Jeffrey Lee was appointed EVP and CFO of ProAmpac, a flexible packaging and material science company, effective Feb. 9. Lee succeeds Eric Bradford, who has served as ProAmpac’s CFO since 2012. Lee joins ProAmpac from Cornerstone Building Brands, where he served as EVP and CFO for more than six years. Before Cornerstone, Lee was SVP and CFO of Wilsonart International. 

Jean-Frédéric Viret was appointed CFO of SpyGlass Pharma, a late-stage biopharmaceutical company. Viret brings over two decades of corporate finance experience. His most recent roles include serving as CFO of NGM Biopharmaceuticals, Inc. and Blade Therapeutics, Inc. Before Blade, Viret was CFO at Coherus BioSciences, Inc., now Coherus Oncology.

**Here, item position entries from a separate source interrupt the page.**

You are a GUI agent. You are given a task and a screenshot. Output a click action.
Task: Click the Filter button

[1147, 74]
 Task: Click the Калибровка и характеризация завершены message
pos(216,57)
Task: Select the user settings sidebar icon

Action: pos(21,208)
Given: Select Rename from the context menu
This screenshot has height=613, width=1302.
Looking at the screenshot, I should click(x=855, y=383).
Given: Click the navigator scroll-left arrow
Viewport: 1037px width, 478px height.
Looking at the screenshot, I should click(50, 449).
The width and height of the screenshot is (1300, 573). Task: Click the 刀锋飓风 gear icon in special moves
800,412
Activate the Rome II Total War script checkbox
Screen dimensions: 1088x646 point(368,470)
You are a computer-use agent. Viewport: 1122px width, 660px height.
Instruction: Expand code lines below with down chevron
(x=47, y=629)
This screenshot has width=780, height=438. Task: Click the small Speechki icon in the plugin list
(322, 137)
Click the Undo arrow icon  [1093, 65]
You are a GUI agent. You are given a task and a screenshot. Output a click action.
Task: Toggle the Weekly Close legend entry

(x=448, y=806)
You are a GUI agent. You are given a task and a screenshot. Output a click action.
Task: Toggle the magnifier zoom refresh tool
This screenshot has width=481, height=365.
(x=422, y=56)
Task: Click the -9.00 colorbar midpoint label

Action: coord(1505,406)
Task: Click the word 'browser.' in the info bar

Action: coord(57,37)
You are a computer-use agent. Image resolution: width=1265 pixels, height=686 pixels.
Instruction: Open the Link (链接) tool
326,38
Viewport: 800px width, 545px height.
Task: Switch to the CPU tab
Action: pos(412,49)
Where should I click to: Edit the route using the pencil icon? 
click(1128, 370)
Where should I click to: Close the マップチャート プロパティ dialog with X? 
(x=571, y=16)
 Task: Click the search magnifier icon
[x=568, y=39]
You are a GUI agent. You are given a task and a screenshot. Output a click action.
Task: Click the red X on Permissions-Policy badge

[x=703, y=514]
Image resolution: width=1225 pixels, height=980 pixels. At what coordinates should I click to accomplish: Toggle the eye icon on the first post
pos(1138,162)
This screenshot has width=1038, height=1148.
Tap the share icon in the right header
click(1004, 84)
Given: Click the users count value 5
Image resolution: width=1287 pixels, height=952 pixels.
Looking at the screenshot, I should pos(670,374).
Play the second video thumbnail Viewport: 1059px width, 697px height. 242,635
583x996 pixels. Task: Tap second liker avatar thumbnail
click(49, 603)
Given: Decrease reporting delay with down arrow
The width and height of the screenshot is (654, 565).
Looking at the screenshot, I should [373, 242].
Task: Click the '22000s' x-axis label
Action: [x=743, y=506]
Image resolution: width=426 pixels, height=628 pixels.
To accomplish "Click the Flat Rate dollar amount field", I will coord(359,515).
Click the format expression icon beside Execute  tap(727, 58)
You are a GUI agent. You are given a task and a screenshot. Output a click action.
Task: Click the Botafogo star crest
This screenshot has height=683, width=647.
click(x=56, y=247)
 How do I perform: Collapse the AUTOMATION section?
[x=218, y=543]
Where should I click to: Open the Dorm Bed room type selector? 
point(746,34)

Daniel Gabbay was appointed EVP and CFO of Healthcare Realty Trust Incorporated (NYSE: HR), effective Jan. 12. Since 2024, Gabbay has served as a managing director in the Real Estate Investment Banking Group of RBC Capital Markets. Before RBC, he served as a managing director in the Real Estate Investment Banking Group at Barclays.

Big Deal

Harnessing the power of gen AI in private markets” is a new report by McKinsey that looks at how private equity and other private-markets investors can use generative AI effectively, while also warning about its limitations and risks. The report suggests building processes to cross-check AI-generated insights against internal notes, expert interviews, and structured data, using misalignments as signals for where deeper due diligence is needed.